Sadly Bettys story is very similar, she was 7 years old, she had autism and was nonverbal, in 2019 she was struck by a fever in which was severe enough for her parents to seek emergency medical treatment in which they were advised by a nurse practitioner that it was just the flu and sent home with pain relief. No testing was carried out despite her father displaying concerns about her breathing. Sadly, she died the following day. He dad described the moment she was gone as the light leaving is house.

Her family believe that had it not been for a misdiagnosis she would still be alive today, if they had seen a doctor she would be alive today and if she had been able to tell them how much pain she was in the she would have received the correct level of care and not have died. The Texas medical board have refused to confirm if they are carrying out an investigation.
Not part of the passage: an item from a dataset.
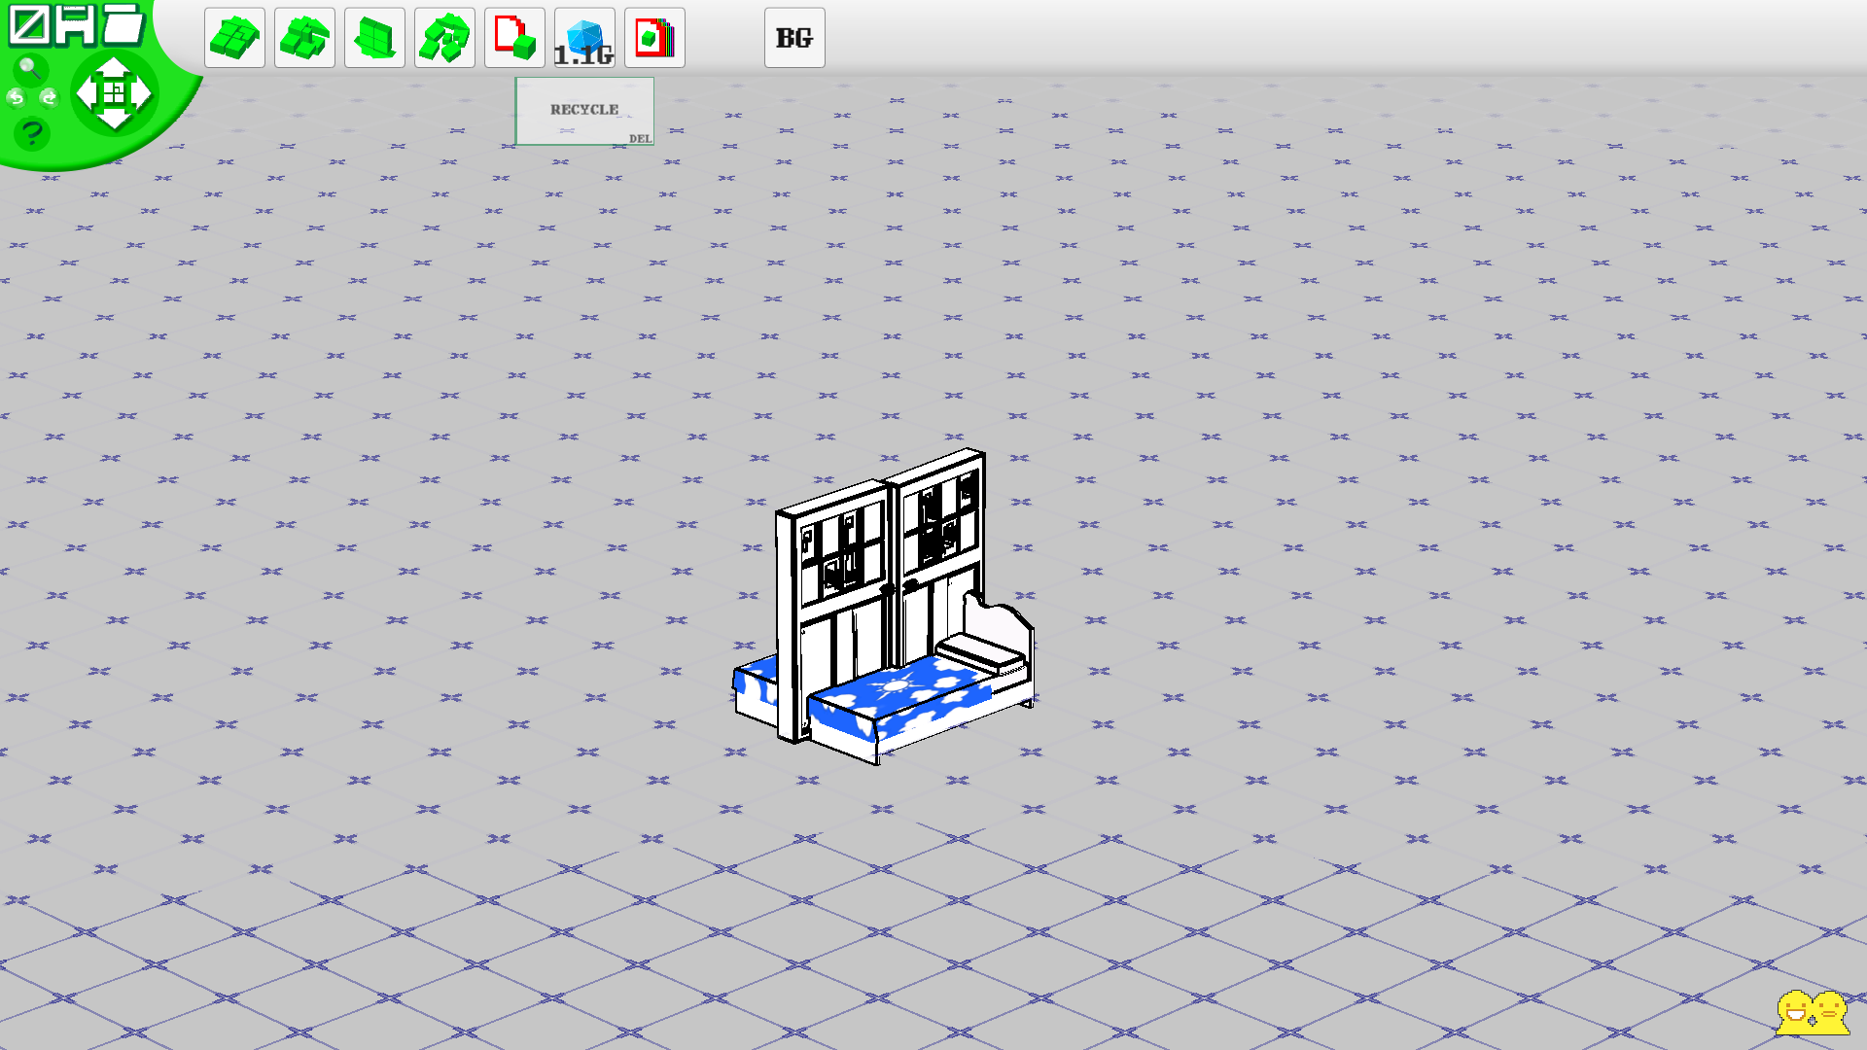The height and width of the screenshot is (1050, 1867).
Task: Click the RECYCLE DEL box
Action: pos(584,111)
I speak from experience that when your child cant tell you what is wrong it can be difficult but you learn to know your child like no other and the thought of those that are supposed to help them refuse to listen is terrifying. We are naturally protective over our children but what if no one listens? What power do we have to get those that should be helping to listen to us? It is a terrifying thought. These deaths are becoming more and more frequent. Is it death by indifference? Or death by ignorance? How can a 6-year-old not be treated because she was uncooperative? What 6-year-old on this planet is happy to be poked and prodded by strangers when poorly?

We need to keep talking about Autism. We need to educate teachers, doctors, and nurses. We need to normalize it. It is not a taboo subject, 1 in every 100 people in the UK is diagnosed as autistic. It is not uncommon. Why aren’t we teaching about it in schools?

I work in an office (pre Covid) and often have to have to catch up on new systems and safety procedures so why aren’t medical professionals being made to educate themselves on developments in diagnosis’?